Boosting: An Ensemble Learning Tool for Compound Classification and QSAR Modeling

Abstract
A classification and regression tool, J. H. Friedman's Stochastic Gradient Boosting (SGB), is applied to predicting a compound's quantitative or categorical biological activity based on a quantitative description of the compound's molecular structure. Stochastic Gradient Boosting is a procedure for building a sequence of models, for instance regression trees (as in this paper), whose outputs are combined to form a predicted quantity, either an estimate of the biological activity, or a class label to which a molecule belongs.
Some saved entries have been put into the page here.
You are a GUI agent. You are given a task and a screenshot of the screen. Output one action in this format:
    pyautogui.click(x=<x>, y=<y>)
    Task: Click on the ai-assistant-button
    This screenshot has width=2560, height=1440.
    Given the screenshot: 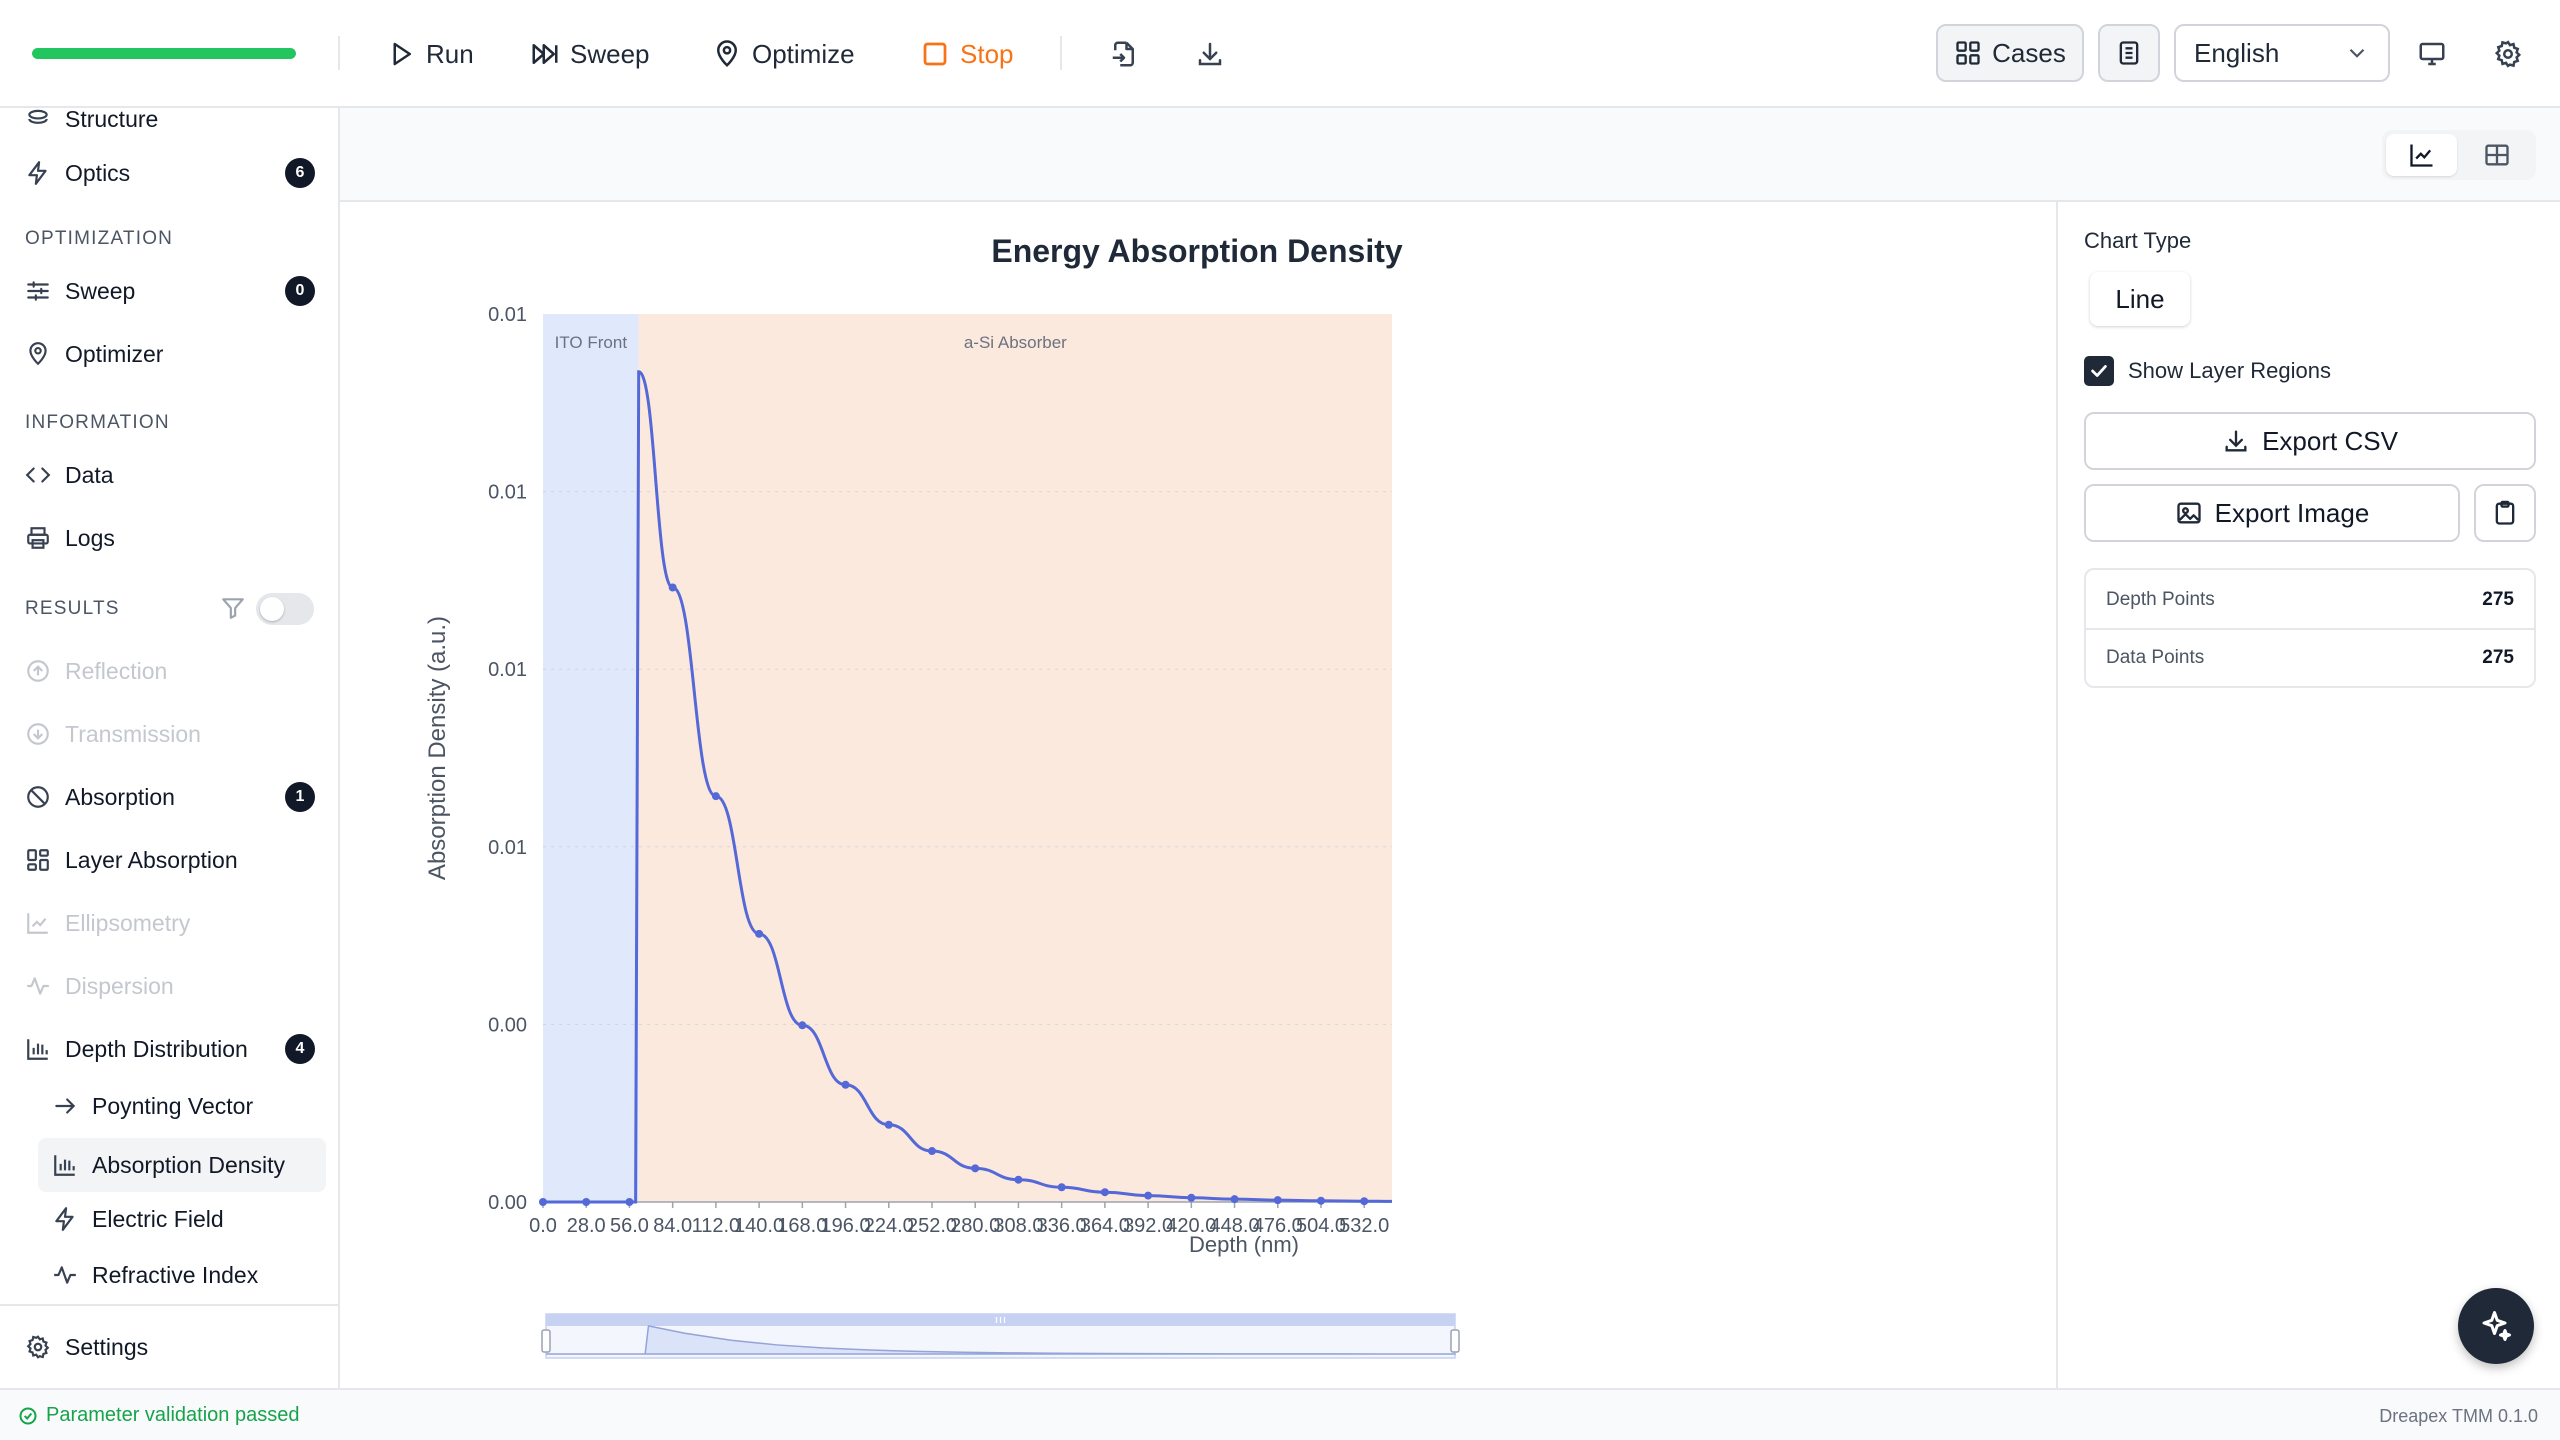 What is the action you would take?
    pyautogui.click(x=2496, y=1326)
In particular, the SGB procedure builds a model in a stage-wise manner by fitting each tree to the gradient of a loss function: e.g., squared error for regression and binomial log-likelihood for classification. The values of the gradient are computed for each sample in the training set, but only a random sample of these gradients is used at each stage. (Friedman showed that the well-known boosting algorithm, AdaBoost of Freund and Schapire, could be considered as a particular case of SGB.) The SGB method is used to analyze 10 cheminformatics data sets, most of which are publicly available. The results show that SGB's performance is comparable to that of Random Forest, another ensemble learning method, and are generally competitive with or superior to those of other QSAR methods. The use of SGB's variable importance with partial dependence plots for model interpretation is also illustrated.